Masking input characters without type=password

Question

So I have a problem with newer browsers saving passwords. Say I have a password box like so:

<input type="password" autocomplete="off" />

New browsers like IE11 and Safari in iOS 7.1 have started ignoring the autocomplete="off" in password boxes specifically and offer the user to save the password. In my company (a bank), we view this as a security concern.
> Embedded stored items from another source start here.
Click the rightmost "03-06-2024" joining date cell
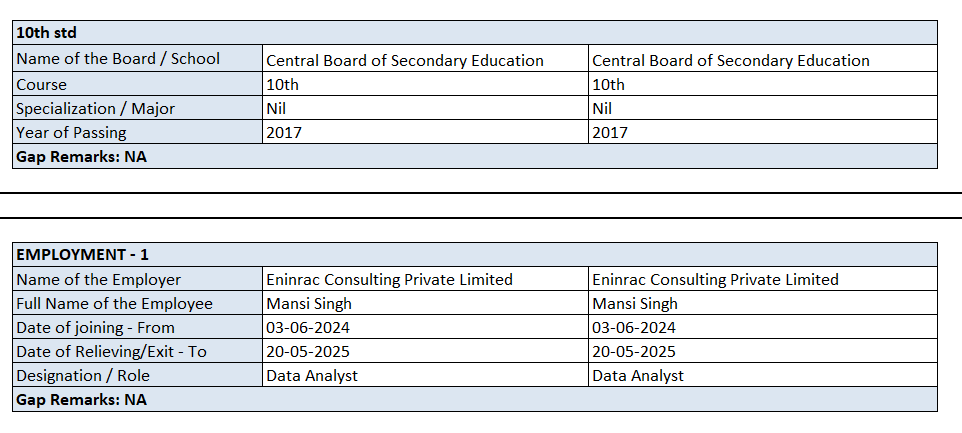The height and width of the screenshot is (433, 962). [x=634, y=327]
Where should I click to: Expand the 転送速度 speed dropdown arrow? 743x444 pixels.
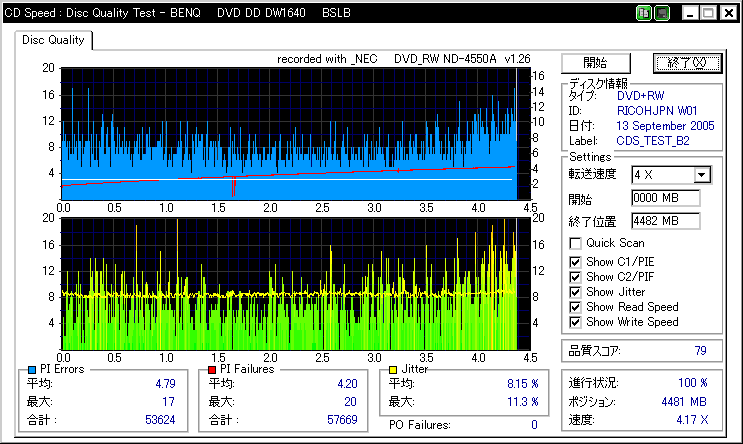pyautogui.click(x=702, y=175)
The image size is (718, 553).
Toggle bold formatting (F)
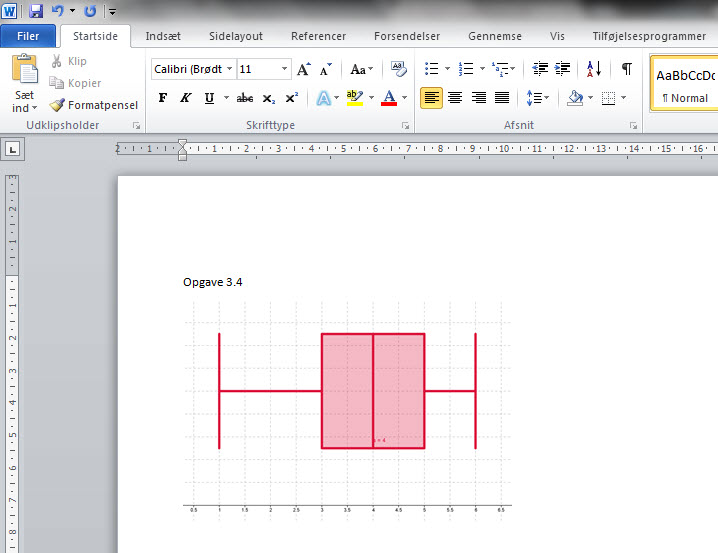click(163, 98)
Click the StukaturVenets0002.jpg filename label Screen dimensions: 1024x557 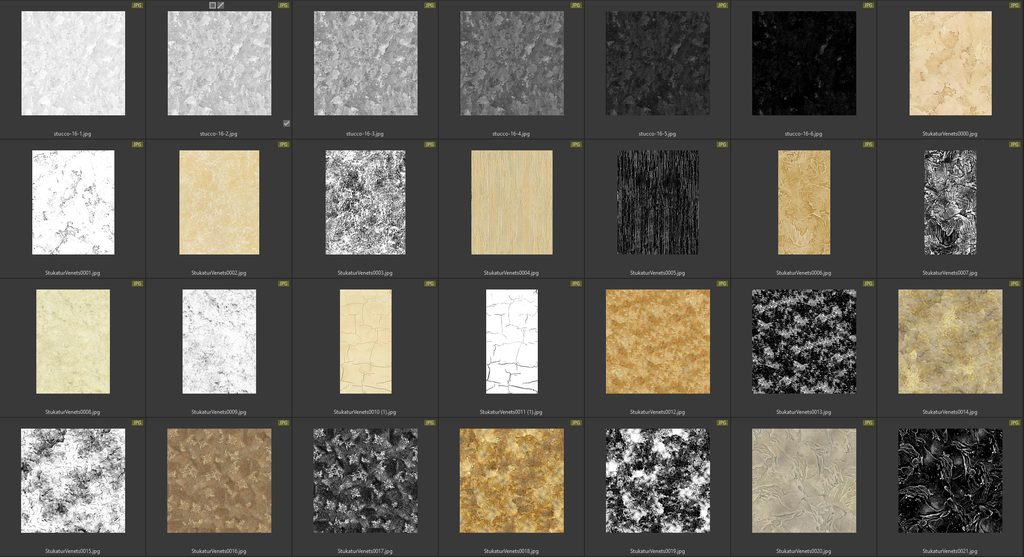coord(219,272)
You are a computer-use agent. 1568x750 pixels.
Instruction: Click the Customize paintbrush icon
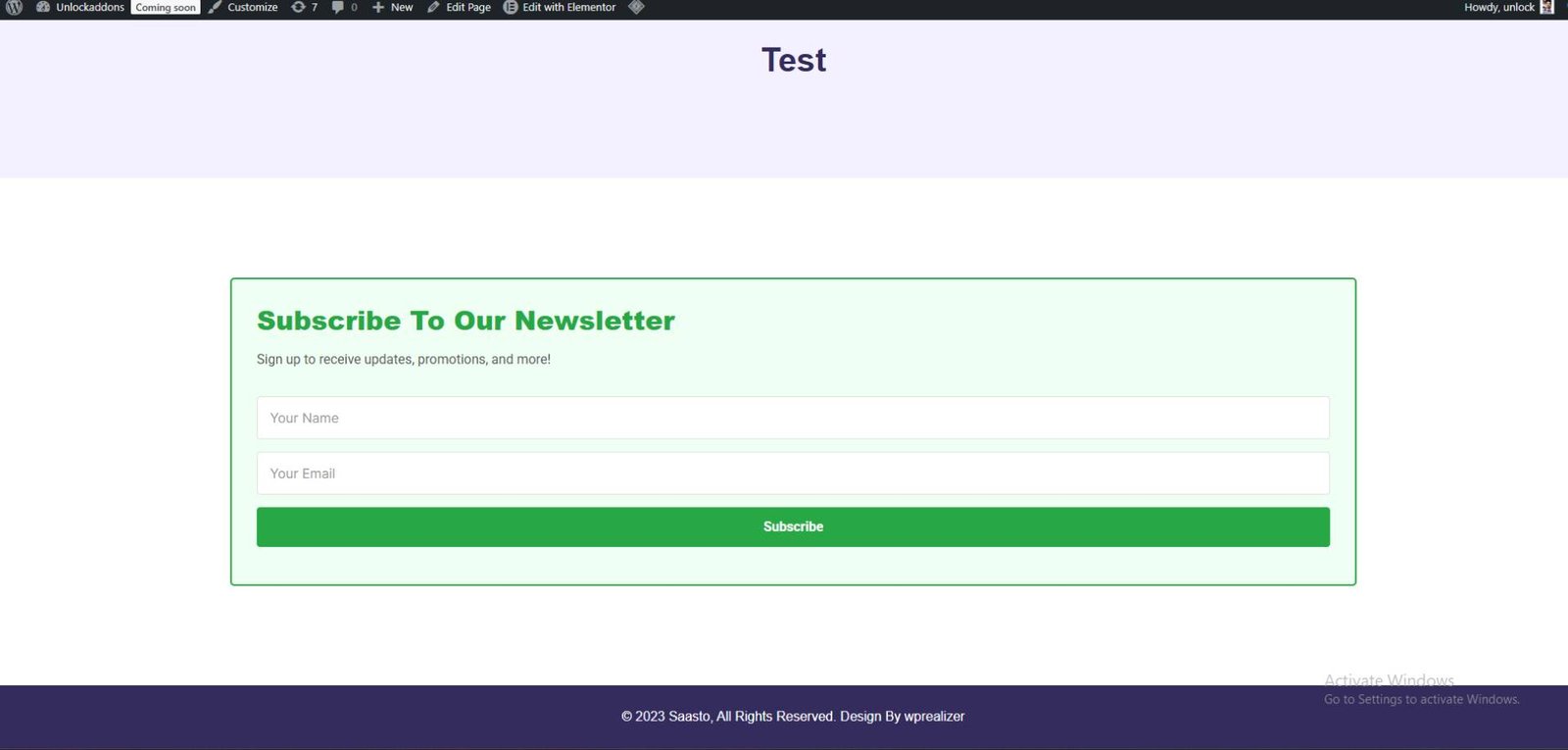pos(215,7)
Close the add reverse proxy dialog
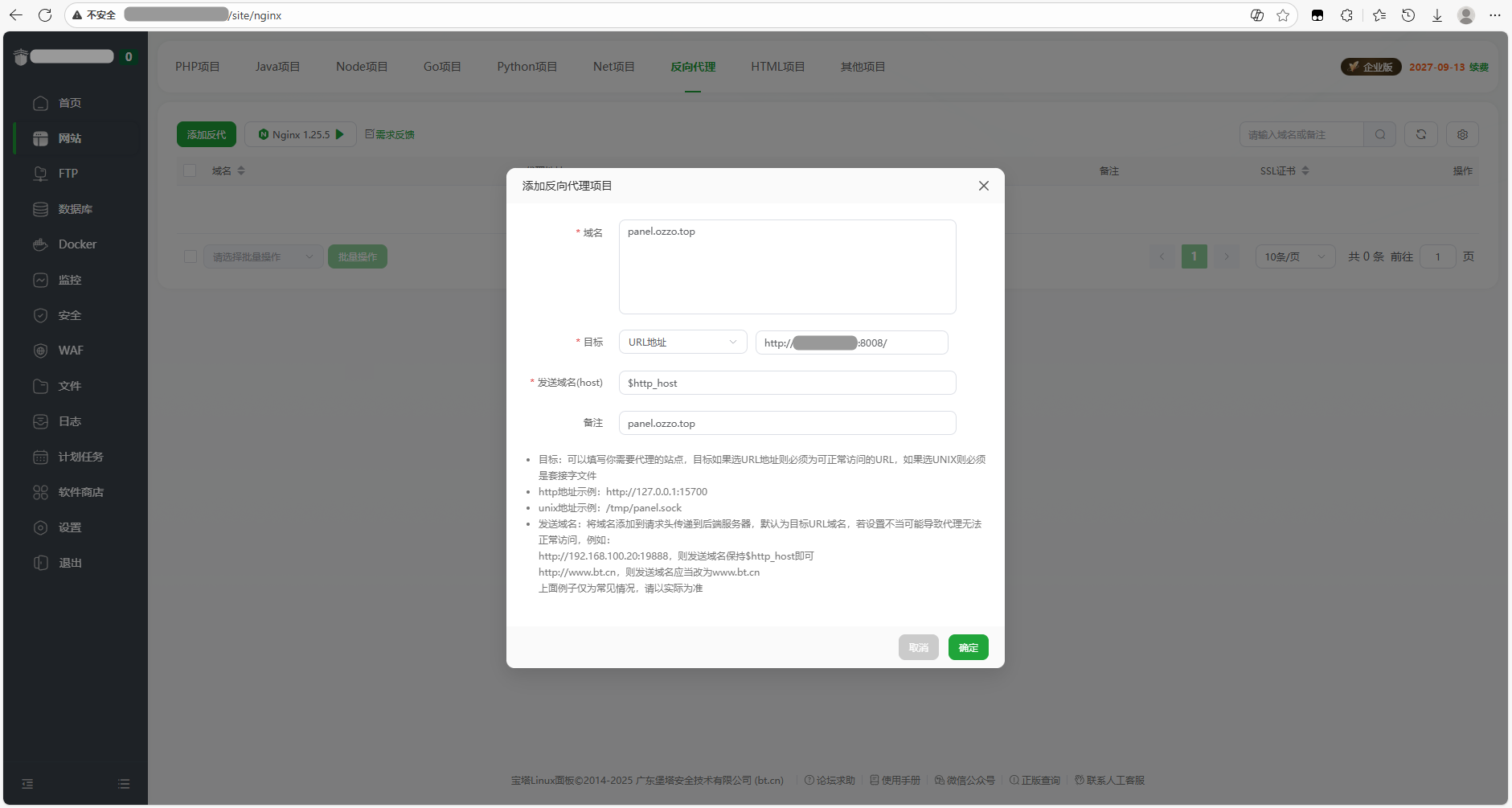The image size is (1512, 808). click(983, 186)
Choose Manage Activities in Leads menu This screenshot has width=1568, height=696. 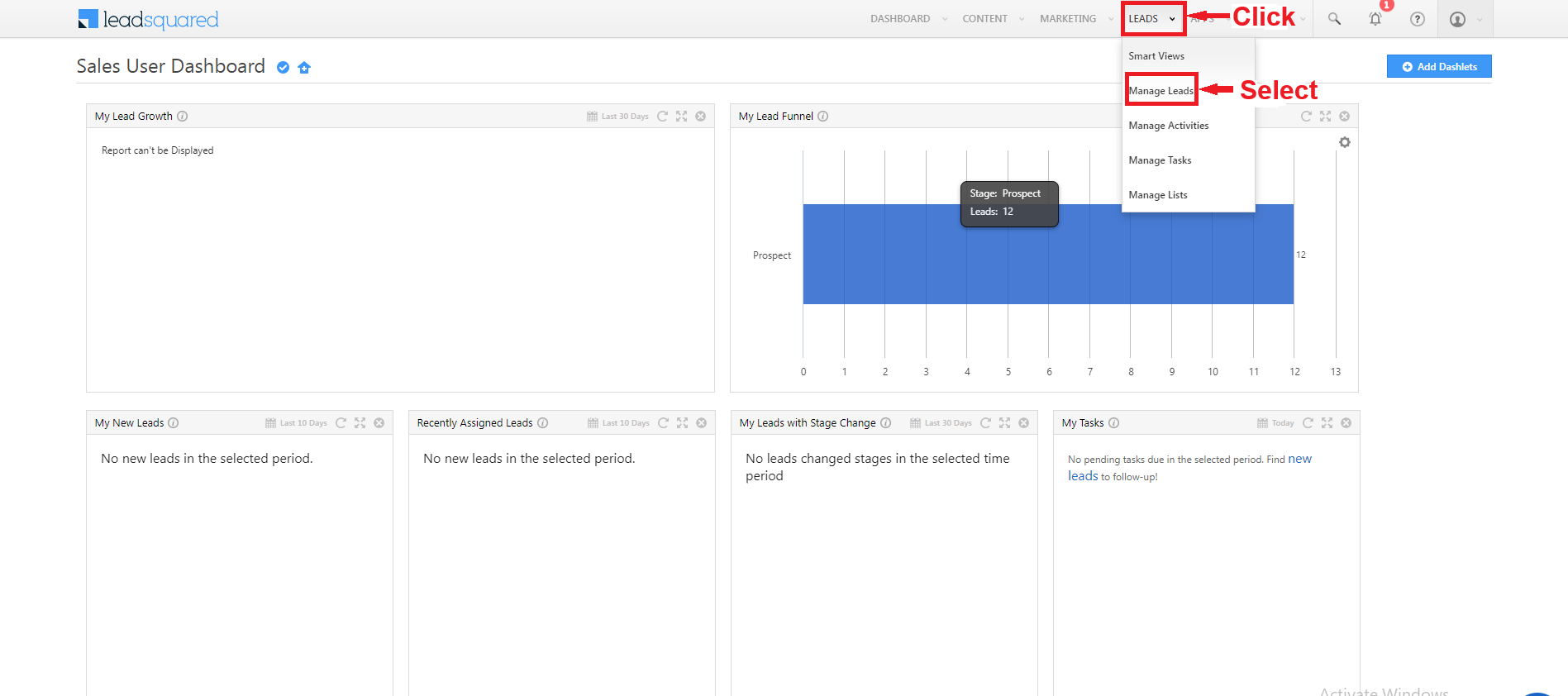point(1168,126)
I was wondering if anybody has solved this problem yet. Maybe somebody has written a javascript plugin that masks a normal input[type=text] so that the autocomplete="off" attribute will be respected.

Update:

For a little more information, here is the documentation for autocomplete on msdn: http://msdn.microsoft.com/en-us/library/ie/ms533486%28v=vs.85%29.aspx

Answer 1

You can make a fake password input with type text using a custom font:

@font-face {   font-family: 'password';   font-style: normal;   font-weight: 400;   src: url(https://jsbin-user-assets.s3.amazonaws.com/rafaelcastrocouto/password.ttf); }  input.key {   font-family: 'password';   width: 100px; height: 16px;   }

<p>Password: <input class="key" type="text" autocomplete="off" /></p>

JSBin Demo

Notice that this only raises more security concerns.

Answer 2

Here's an idea, but I'm suggesting it for cases where browsers get the autofill wrong for passwords that aren't used for logins. There probably needs to be a better standard for identifying login screens so browsers don't have to use heuristics looking for fields with type="password".

Load the form with the password field with type="text", so browsers' autocompletion algorithms will ignore it. When the user inputs something in that field, switch its type="password".

I'm not much of a JavaScript programmer, but I hacked a JSFiddle to show how it theoretically works.

Perhaps onfocus would be a better way to go, too, but I didn't try it.